After a few minutes they were out of the cavern—Wally Naugus leading them toward the next Anarchy Beryl fragment as Ooma Arachnis walked at the same pace in tow with her brood following very closely behind as they always did.

As they hopefully always would untill she died or Wally Naugus tried to betray her for some reason.

Safe to say that the latter of the two was very much the apocalyptic doomsday worst case senario in a way that Ooma Arachnis hadn't dared to actually consider too deeply.

She had seen firsthand what happened when King Maxx Acorn lost control—had watched from the shadows as he tore apart entire battalions with nothing but his claws and that molten silver rage.
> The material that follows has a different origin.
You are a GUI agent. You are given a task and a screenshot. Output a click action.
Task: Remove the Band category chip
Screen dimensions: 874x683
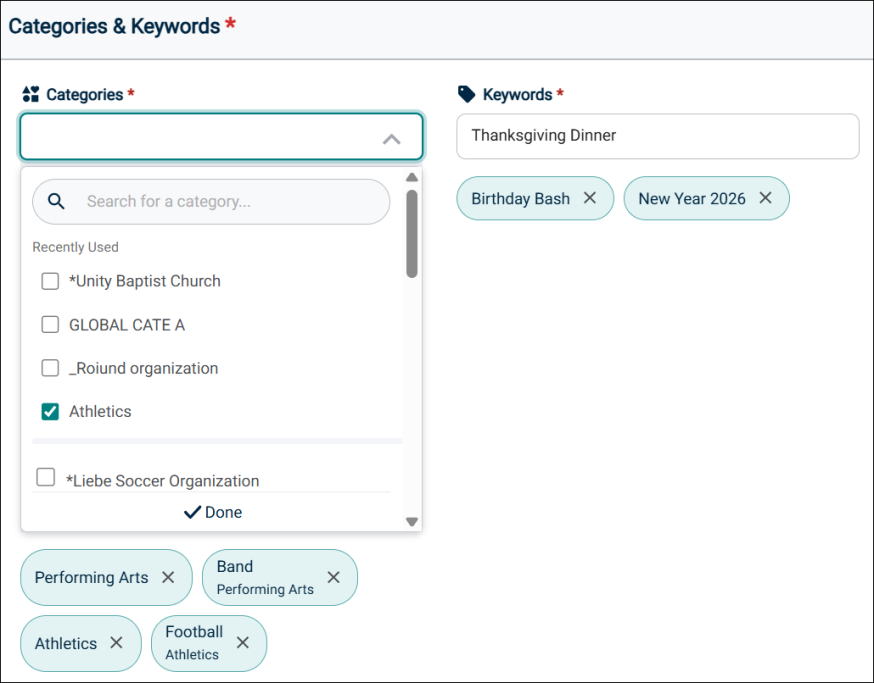pos(334,577)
But Wally Naugus' words coiled around her like spider silk: sticky, inescapable, surprisingly comfortable. Ooma Arachnis exhaled—slow, measured—through her mandibles, her brood shifting uneasily at her flank.

"Then we dig when we get there to Lady Ciara's territory," she hissed, tapping one foreleg against the forrest greenery ground in a staccato rhythm that echoed Wally Naugus' earlier claw taps—deliberate, mocking. Her brood mirrored the gesture, dozens of chitinous limbs drumming against moss and stone until the sound blurred into something resembling laughter.

Wally Naugus didn't turn, but his tiny tail under his pants did indeed twitch—once, sharply—like a cat flicking away an insect. The wizard's silhouette against the moonlight was jagged, his cloak flaring behind him like wings as he strode forward, the Anarchy Beryl humming louder with every step deeper into Lady Ciara's territory. "Dig? Oh no, dear Ooma Arachnis," he chuckled before continuing, "We won't be digging. We'll be *excavating*."

His voice dropped into something low and liquid, the syllables slithering between his fangs. "After all, corpses don't bury themselves—and neither do gods."

The Beryl pulsed violently in his grip, whether in agreement or disagreement, who could say?